Property case update on the back letter sought to be enforced by the Ralph Lauren company; and an English decision affecting buy-to-let purchasers

Written reasons are awaited at time of going to press for the decision of the Inner House to reverse Lord Glennie’s refusal of interim interdict, where tenants sought to enforce a restriction in a back latter by their landlords in relation to the class of tenant to be accepted for another unit in the same development in Glasgow’s Merchant City.

In Ralph Lauren London Ltd v London Borough of Southwark Pension Fund Trustees the defenders had granted a back letter in which they undertook not to grant a first letting of the unit “to retailers other than high quality fashion retailers as are approved by” the pursuers. After the unit had stood empty for nearly 10 years they proposed to let it for use as a hairdressing salon.

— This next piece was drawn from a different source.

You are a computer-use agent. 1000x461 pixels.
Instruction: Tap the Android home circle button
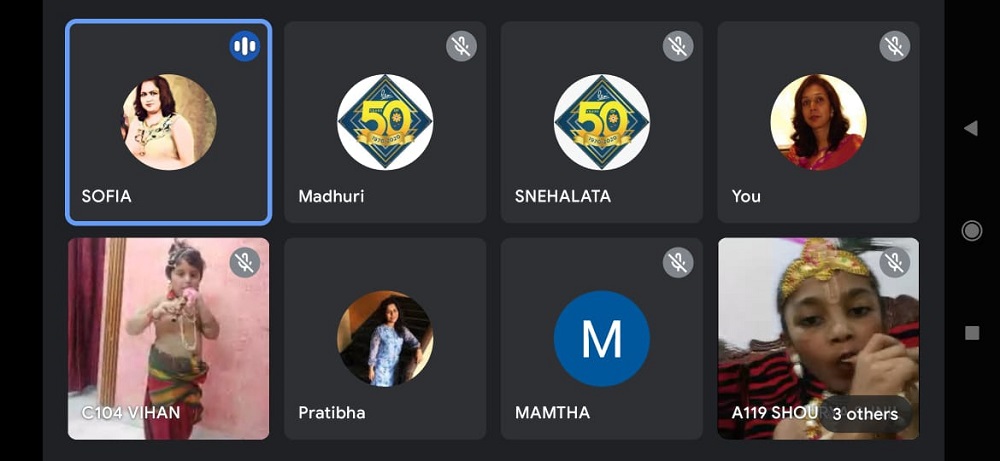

The pursuers argued that the undertaking should be read in accordance with reasonable business expectations having regard to the context in which it was given, and the purpose of achieving a cluster of high fashion brands in order to attract customers. On 17 June Lord Glennie held that the terms of the undertaking were clear, and the defenders had not restricted themselves in any way concerning the grant of a first letting to non-retailers. Further, the term “retailer” did not extend to a hairdressing salon: any sale of hair and beauty treatments was merely an adjunct of its main business, the provision of hairdressing services.

This decision was reversed by the Inner House on 22 June. It is understood that the court felt that more debate was needed as to the purpose of the clause before deciding whether it came into play, and that it was not appropriate to disrupt the status quo without first hearing all the evidence.